7 Replies
      Latest reply on Feb 7, 2019 2:26 PM by cwoolf
      dmaclach Level 1 Level 1 (0 points)

        If I have a string in an os_signpost_* call that is not marked public such as:

         

        os_signpost_interval_begin(log, my_id, "name", "myName: %s", myName);

         

        what is actually able to see that? It appears to be showing up visible in Instruments just fine without any special effort on my part. The documentation I can find on os_signpost (and os_log for that matter) is incredibly vague about exactly how privacy works, and especially for doing instruments you often need configurable strings.

        • Re: Privacy in os_signpost logs
          cwoolf Apple Staff Apple Staff (50 points)

          I believe string constants are allowed to pass through.  Is "myName" ultimately pointing at a string constant?

            • Re: Privacy in os_signpost logs
              dmaclach Level 1 Level 1 (0 points)

              hmmm... in this case "myName" is actually class_getName([self class]);

                • Re: Privacy in os_signpost logs
                  cwoolf Apple Staff Apple Staff (50 points)

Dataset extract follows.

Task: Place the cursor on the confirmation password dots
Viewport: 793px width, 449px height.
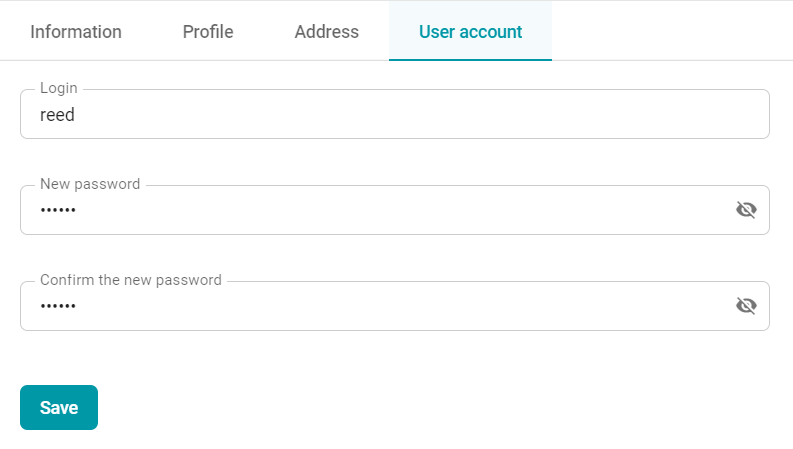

                  Seems like that could be encoded in a constant string section of the binary.  Generally speaking, logging does its best to log as much information as possible, but will stop short if there is a risk of leaking personal information.  Numbers are generally safe, and I think string constants are, but strings on the heap are not.  If you have a string that you know doesn't leak personal information, then you should as a habbit mark it as public.

                    • Re: Privacy in os_signpost logs
                      dmaclach Level 1 Level 1 (0 points)

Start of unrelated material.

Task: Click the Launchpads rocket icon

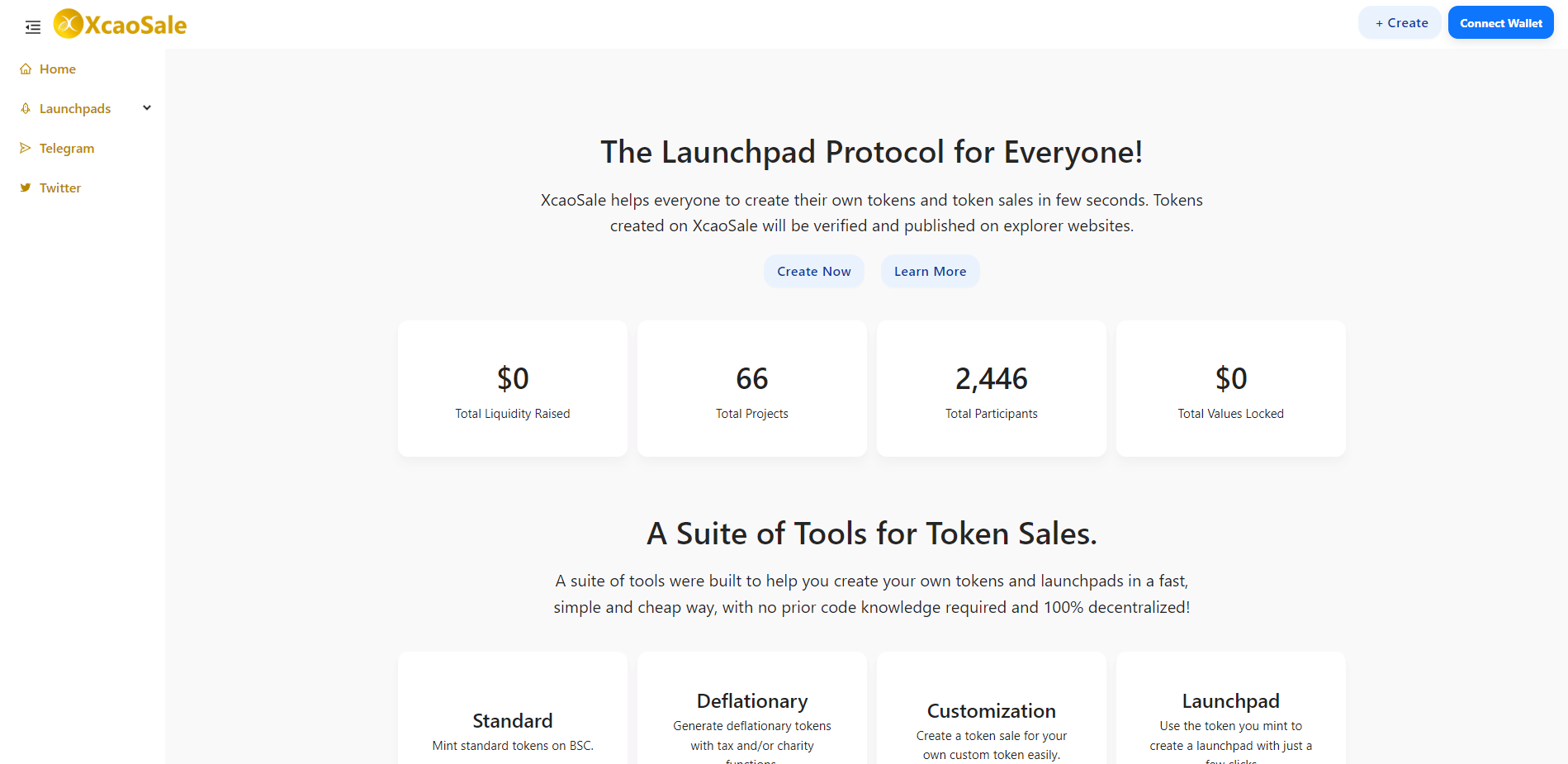Action: pyautogui.click(x=26, y=109)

                      Interestingly if I mark the string as "private" (%{private}s) it still shows up in instruments. What actually controls whether or not private strings are emitted?

                       

                      I want developers to be able to see these strings, but I really don't want people to be able to log them when we release our app. In C/C++ I could possible define them out with the preprocessor (although I hate doing this), but I really don't have a great solution for our swift code.

                        • Re: Privacy in os_signpost logs
                          cwoolf Apple Staff Apple Staff (50 points)

                          Thanks for the heart attack   I had to go back and recheck everything to make sure we didn't drop the ball.

                           

                          So yes, Instruments is allowed to record all private data if that private data comes out of a debuggable process.  If you can attach a debugger to it, then private data is fair game.  Applications that are distributed through the App Store are signed in a way that prevents the recording of private data, period.  That means it can't be seen by anyone, including Instruments.  In Instruments, you'll see "n/a" in places where the private data should be in the metadata string for logs and signposts.

                            • Re: Privacy in os_signpost logs
                              dmaclach Level 1 Level 1 (0 points)

                              Thank you! Really appreciate it. Just to clarify again, when you say "Applications that are distributed through the App Store" do you mean both iOS and macOS?

                                • Re: Privacy in os_signpost logs
                                  cwoolf Apple Staff Apple Staff (50 points)

                                  Correct.  Correct'ish.  It's complicated...

                                   

                                  For sure, when you ship an application on iOS's App Store, it will be "restricted" which means you can't attach a debugger to it.  When Xcode builds and deploys an app for debugging or profiling on your test device, it will silently slip a debugging entitlement on it that allows debuggers or Instruments to attach.  You might have noticed.

                                   

                                  I say it's complicated because I personally don't know how formal the Mac App Store has become these days.  They get closer and closer to the security model of iOS, but I don't know if they will outright reject apps that are not explicitly restricted.  Also, whether or not SIP is enabled on that system will change what you can and cannot do with apps that are not explicitly restricted, but not explicitly debuggable.

                                   

                                  The safest bet would be explicitly restrict your apps going to the Mac App Store rather than relying on the review process to catch it.